Soulagé

Michel Cadotte a échappé hier au verdict de meurtre au second degré de sa femme souffrant d’alzheimer. Le Montréalais de 57 ans a plutôt été reconnu coupable d’homicide involontaire, une infraction moins grave qui lui évitera peut-être la prison.

PROCÈS DE Michel Cadotte

« Un tsunami qui a tout ravagé sur son passage »

Soulagé et très ému, après avoir appris qu’il était reconnu coupable de l’homicide involontaire de sa femme souffrant d’alzheimer, Michel Cadotte a « remercié le jury et la cour d’avoir écouté », en sortant de la salle d’audience où le verdict venait d’être rendu, hier matin.

Le Montréalais de 57 ans faisait face à une accusation de meurtre au second degré à la suite de la mort de sa femme, Jocelyne Lizotte, en février 2017.

Le verdict d’homicide involontaire, une infraction moins grave, signifie qu’il évitera peut-être la prison.

Le jury semble avoir choisi de prêter foi aux explications qu’il avait données pendant le procès : dépressif, épuisé après plusieurs années à prendre soin de sa femme malade, son jugement était altéré et l’a conduit à poser un geste impulsif quand il a étouffé Mme Lizotte avec un oreiller, dans sa chambre d’un CHSLD de l’est de Montréal.

« J’ai craqué. Je ne voulais plus qu’elle souffre », a-t-il expliqué à plusieurs reprises pendant son témoignage.

Après deux années de processus judiciaire, dont un mois d’un procès qui a évoqué de douloureux moments et deux jours à attendre la décision du jury, Michel Cadotte semblait submergé par l’émotion, hier.

Il a adressé quelques mots aux journalistes, à la suite du verdict, mais les sanglots l’ont empêché de répondre à d’autres questions.

« Nous avons accompagné notre client depuis deux ans dans ce que nous pouvons qualifier de tragédie », a souligné son avocate, Me Elfriede Duclervil, tandis que M. Cadotte pleurait à ses côtés. « Il est soulagé, il va pouvoir respirer, et sa famille aussi. Ça a été très difficile pour tout le monde. »

Me Duclervil s’est dite satisfaite de constater que le jury avait compris que le geste posé par l’accusé était le résultat du processus de « démolition » qu’il avait vécu, en raison de la maladie de sa femme, dont il s’est occupé jusqu’à sa mort.

« On a qualifié cette maladie de tsunami, qui a tout ravagé sur son passage. Ce qui s’est passé nous donne des pistes de réflexion en tant que société. »

— Me Elfriede Duclervil, avocate de Michel Cadotte

« C’est un moment de faiblesse humaine qui a eu des conséquences absolument dramatiques. On est satisfaits du verdict, mais on ne pourra jamais se dire satisfaits de tout ce qui s’est passé », a ajouté Me Nicolas Welt, son collègue qui défendait aussi l’accusé.

CONSIGNE: Selon l'article sur le procès de Michel Cadotte, de quelle infraction l'accusé a-t-il été reconnu coupable ?

Entrées de données enregistrées:
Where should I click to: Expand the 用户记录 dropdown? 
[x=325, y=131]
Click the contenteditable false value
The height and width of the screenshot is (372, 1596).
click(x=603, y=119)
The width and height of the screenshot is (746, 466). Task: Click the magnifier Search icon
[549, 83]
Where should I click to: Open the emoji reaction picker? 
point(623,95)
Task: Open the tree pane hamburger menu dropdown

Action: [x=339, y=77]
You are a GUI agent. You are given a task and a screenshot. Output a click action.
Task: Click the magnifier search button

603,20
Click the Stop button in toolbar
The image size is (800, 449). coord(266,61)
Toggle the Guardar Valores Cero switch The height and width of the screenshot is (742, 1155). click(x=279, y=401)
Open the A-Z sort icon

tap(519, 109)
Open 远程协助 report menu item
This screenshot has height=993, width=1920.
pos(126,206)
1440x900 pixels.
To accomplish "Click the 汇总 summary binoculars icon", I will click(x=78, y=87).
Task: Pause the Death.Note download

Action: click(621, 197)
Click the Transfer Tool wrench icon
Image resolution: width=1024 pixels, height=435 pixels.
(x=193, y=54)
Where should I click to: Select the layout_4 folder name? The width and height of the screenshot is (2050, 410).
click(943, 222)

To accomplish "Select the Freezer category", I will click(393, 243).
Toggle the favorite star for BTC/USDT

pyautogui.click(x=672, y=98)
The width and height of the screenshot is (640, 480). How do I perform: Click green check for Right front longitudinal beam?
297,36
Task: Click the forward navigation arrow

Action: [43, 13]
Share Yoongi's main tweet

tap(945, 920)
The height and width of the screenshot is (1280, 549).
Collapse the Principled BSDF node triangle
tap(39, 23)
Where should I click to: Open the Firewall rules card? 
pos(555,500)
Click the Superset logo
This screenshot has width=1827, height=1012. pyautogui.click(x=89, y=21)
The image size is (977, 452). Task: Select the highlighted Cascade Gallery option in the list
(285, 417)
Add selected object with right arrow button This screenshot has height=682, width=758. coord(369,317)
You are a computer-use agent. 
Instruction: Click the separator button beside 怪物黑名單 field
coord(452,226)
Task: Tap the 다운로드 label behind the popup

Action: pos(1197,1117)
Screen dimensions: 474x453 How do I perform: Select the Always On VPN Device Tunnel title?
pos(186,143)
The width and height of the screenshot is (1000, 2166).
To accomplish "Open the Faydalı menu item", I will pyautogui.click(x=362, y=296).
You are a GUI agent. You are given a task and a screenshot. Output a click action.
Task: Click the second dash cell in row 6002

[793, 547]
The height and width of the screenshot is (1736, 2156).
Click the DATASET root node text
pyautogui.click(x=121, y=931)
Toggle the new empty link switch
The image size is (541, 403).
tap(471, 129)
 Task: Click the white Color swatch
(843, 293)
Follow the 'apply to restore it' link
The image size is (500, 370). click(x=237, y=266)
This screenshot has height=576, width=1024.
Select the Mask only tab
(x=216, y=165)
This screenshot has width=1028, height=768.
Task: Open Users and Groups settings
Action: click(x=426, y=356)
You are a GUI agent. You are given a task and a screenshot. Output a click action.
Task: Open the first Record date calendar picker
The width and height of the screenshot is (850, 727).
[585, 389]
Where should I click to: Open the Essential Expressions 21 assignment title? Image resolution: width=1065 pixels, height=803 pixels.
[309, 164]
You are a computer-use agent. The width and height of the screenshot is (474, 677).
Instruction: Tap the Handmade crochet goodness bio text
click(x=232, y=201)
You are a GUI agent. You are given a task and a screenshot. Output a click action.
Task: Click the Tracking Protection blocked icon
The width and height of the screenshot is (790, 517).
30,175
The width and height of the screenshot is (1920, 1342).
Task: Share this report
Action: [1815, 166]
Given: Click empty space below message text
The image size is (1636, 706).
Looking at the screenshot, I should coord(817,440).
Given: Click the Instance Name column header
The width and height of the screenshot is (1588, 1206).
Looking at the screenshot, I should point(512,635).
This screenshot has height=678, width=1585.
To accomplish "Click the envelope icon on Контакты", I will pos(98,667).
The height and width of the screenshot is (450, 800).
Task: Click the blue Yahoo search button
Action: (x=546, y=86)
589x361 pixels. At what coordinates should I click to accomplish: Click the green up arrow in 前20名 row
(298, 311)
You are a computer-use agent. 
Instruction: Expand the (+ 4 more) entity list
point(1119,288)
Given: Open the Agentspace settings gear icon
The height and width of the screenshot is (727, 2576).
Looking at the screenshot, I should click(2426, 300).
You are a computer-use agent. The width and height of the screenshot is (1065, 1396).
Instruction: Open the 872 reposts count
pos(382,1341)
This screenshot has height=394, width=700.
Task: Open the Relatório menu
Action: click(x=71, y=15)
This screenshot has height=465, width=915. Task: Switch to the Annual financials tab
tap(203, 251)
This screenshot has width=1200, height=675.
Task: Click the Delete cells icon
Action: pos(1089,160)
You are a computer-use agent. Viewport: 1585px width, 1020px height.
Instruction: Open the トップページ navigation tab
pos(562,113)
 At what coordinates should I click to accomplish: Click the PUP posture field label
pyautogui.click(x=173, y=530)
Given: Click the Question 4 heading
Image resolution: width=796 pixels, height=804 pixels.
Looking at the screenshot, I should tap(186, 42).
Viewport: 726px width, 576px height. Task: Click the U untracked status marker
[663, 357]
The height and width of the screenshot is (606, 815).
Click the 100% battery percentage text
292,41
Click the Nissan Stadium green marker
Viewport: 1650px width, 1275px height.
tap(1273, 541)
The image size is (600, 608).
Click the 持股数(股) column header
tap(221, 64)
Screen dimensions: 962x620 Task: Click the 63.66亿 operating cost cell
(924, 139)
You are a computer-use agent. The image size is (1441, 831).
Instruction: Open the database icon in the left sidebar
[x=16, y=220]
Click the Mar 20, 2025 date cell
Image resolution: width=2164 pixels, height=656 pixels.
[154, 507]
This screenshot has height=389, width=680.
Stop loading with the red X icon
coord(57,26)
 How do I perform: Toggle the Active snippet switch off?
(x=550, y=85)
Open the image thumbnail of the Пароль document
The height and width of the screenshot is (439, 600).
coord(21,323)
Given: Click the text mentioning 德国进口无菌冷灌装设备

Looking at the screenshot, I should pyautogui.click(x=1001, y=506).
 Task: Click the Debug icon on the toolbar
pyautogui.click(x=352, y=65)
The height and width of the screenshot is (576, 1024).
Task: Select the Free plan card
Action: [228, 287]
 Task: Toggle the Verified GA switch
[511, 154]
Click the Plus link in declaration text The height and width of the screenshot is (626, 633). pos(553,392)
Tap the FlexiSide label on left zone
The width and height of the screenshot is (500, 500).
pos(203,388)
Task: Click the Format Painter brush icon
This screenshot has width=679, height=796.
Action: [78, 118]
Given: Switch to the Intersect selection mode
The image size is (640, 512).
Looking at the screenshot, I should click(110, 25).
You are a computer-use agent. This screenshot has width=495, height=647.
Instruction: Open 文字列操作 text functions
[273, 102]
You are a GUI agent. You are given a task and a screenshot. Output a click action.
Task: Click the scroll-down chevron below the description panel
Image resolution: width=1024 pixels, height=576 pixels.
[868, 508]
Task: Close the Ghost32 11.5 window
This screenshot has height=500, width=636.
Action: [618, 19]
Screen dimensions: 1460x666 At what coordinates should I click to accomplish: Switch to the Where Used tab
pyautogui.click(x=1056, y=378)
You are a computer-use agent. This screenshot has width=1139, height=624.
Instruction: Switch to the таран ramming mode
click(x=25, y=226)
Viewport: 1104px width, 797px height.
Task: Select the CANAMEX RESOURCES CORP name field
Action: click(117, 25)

RÉPONSE: D'homicide involontaire.